[Stored items]
____

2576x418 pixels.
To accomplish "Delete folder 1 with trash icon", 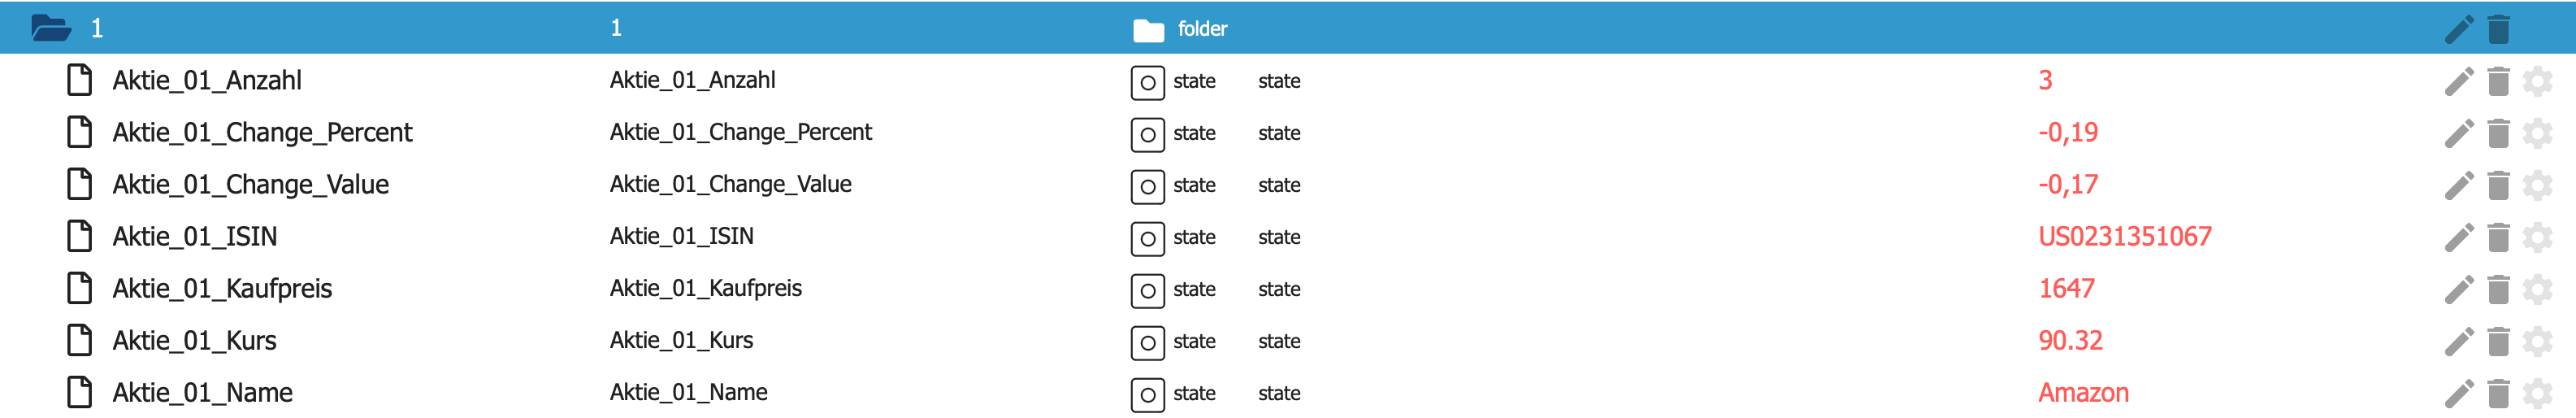I will click(2498, 29).
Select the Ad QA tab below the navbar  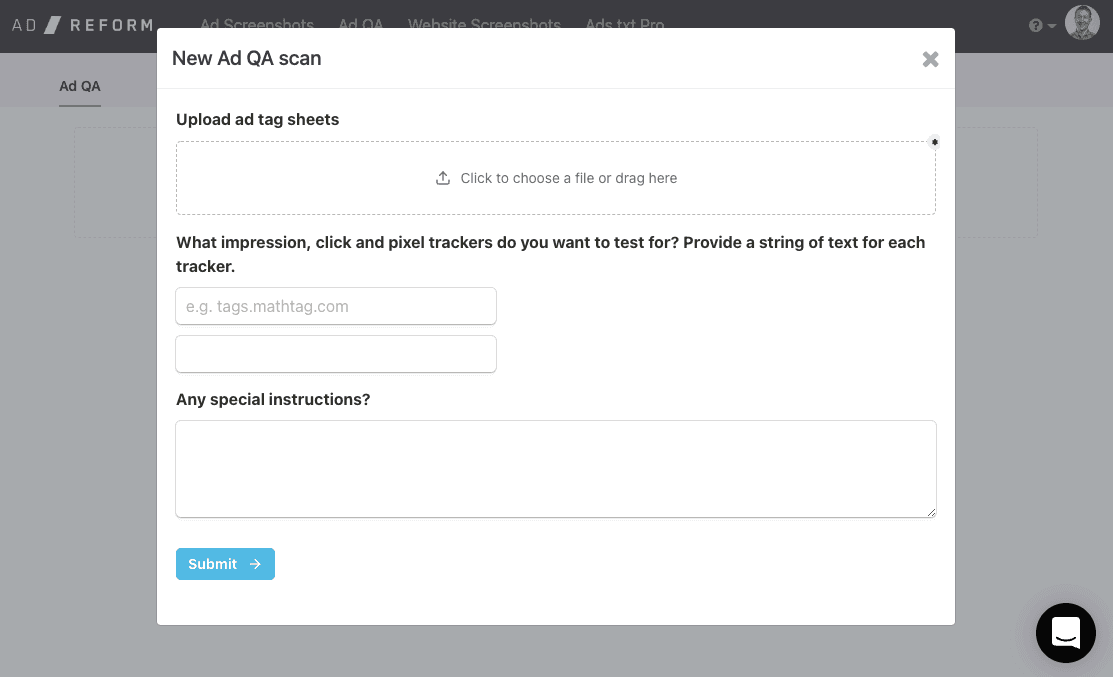tap(79, 86)
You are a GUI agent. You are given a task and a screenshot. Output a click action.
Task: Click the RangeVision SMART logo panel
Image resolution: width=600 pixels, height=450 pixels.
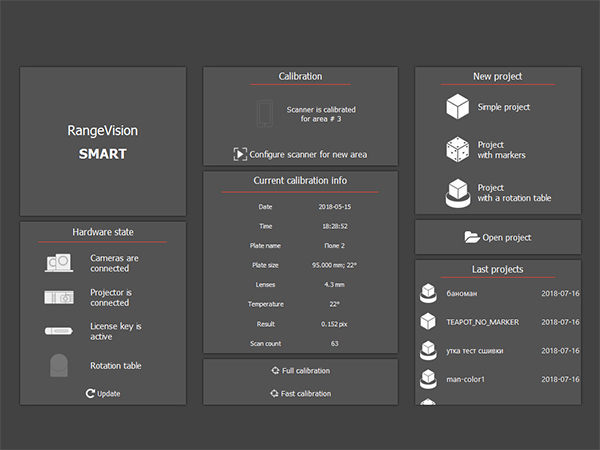tap(103, 142)
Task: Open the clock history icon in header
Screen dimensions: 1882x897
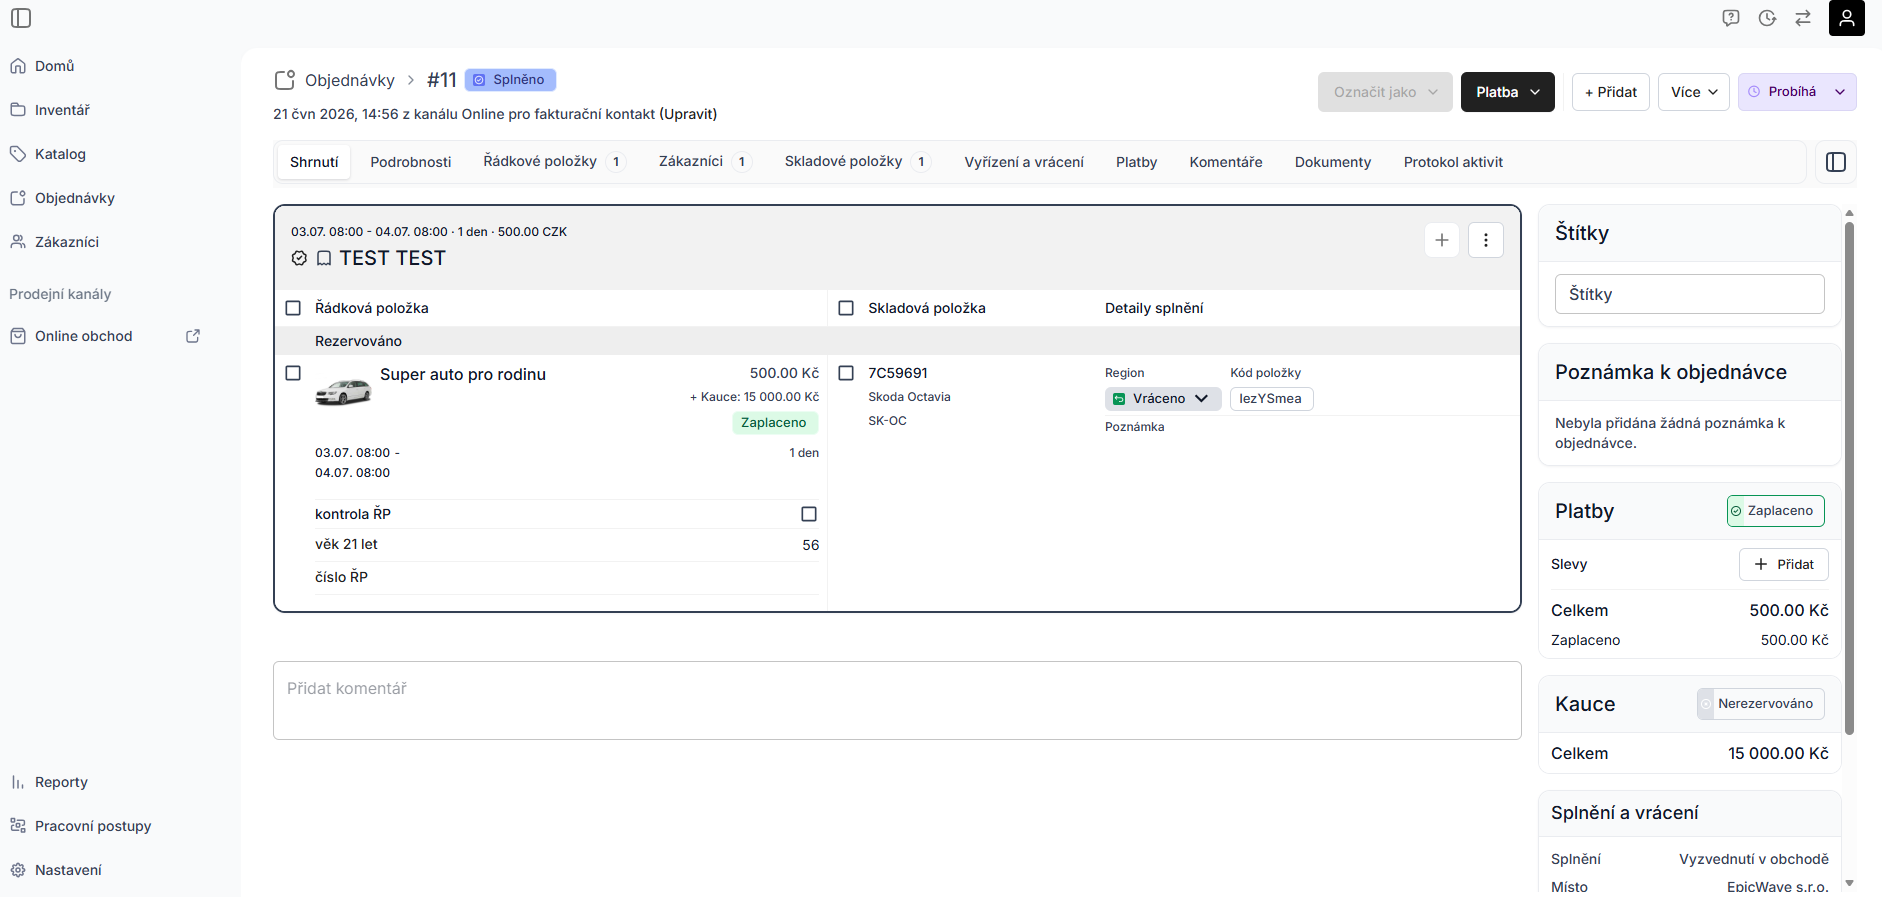Action: (x=1767, y=18)
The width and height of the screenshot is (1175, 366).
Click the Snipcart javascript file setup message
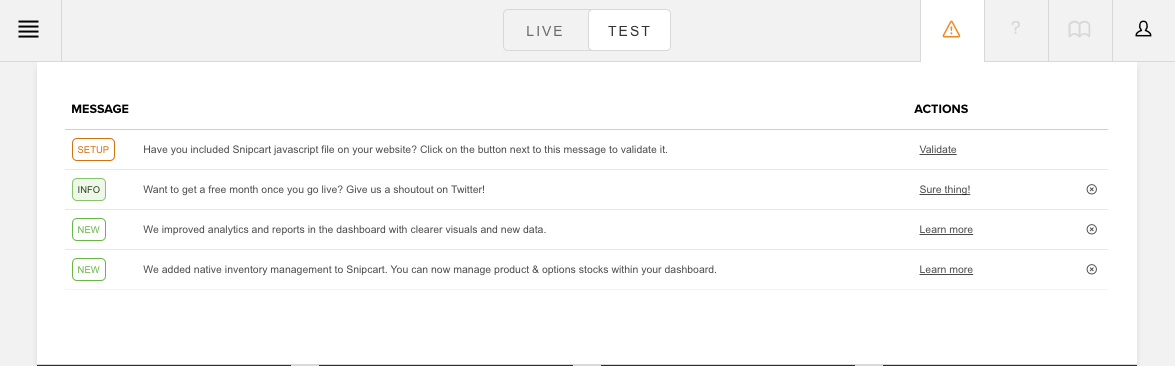[x=405, y=149]
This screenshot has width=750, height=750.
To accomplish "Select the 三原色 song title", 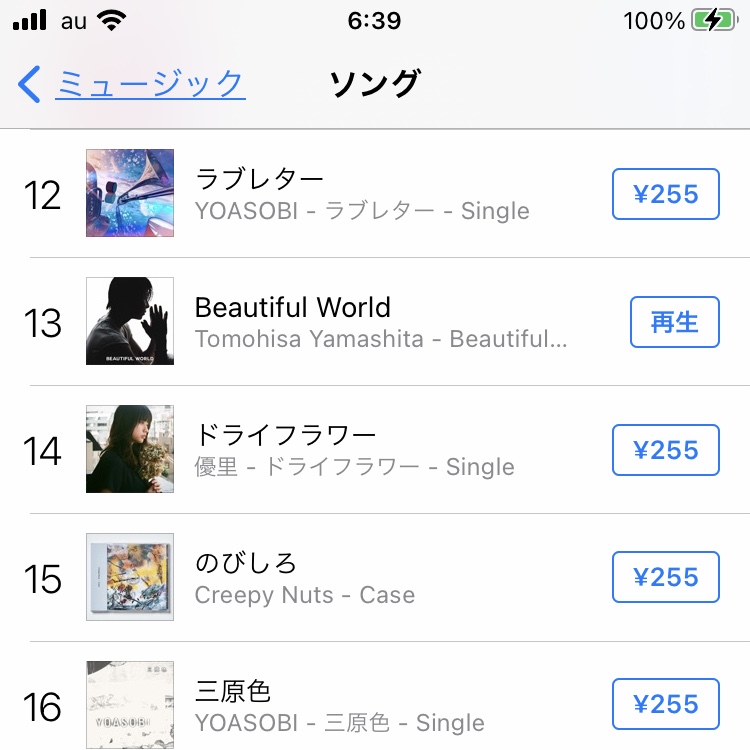I will click(233, 691).
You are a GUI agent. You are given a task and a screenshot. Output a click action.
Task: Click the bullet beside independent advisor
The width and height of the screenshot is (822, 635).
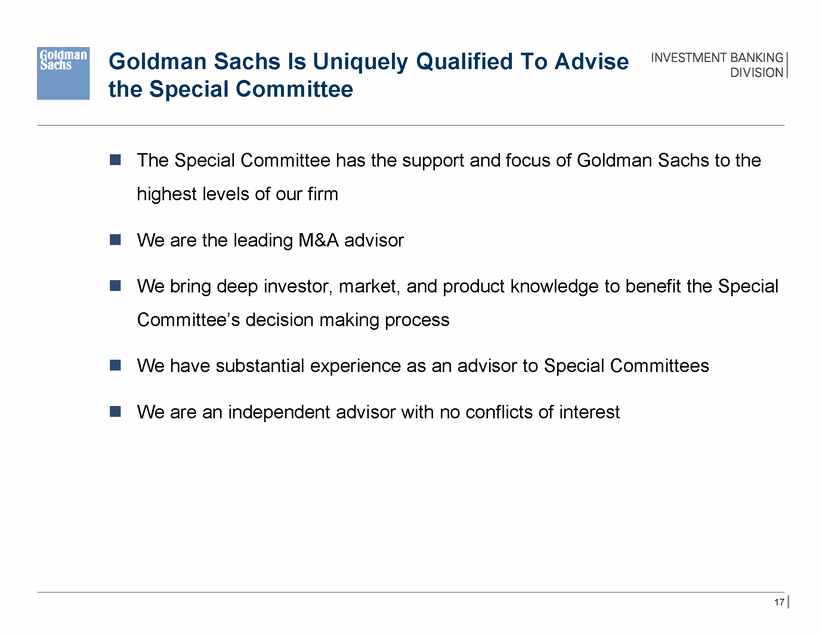(x=115, y=411)
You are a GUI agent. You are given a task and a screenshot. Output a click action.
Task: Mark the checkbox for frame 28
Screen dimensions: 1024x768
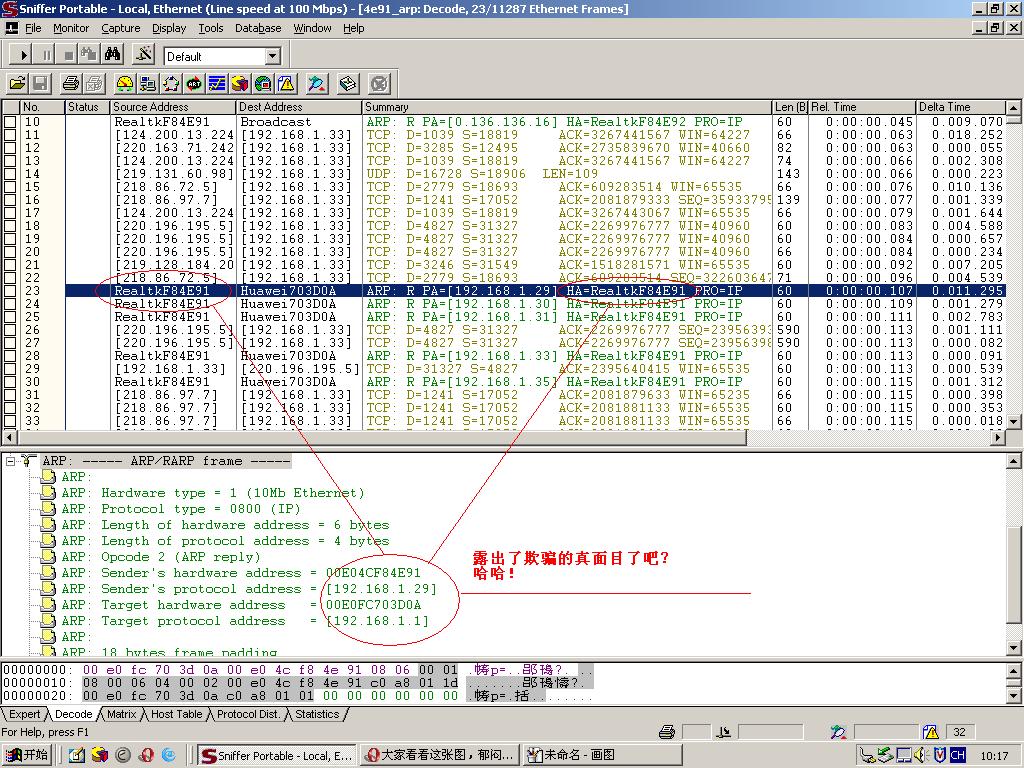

____

EXERCISE BRIEF: What you write must match, line for line, the lines from the one with "Task: Click the bullet" through the last line of the data above, minus the pictures.

ANSWER BELOW:
Task: Click the bullet beside independent advisor
The width and height of the screenshot is (822, 635).
(x=115, y=411)
You are a GUI agent. You are given a task and a screenshot. Output a click action.
Task: Mark the checkbox for frame 28
Screen dimensions: 1024x768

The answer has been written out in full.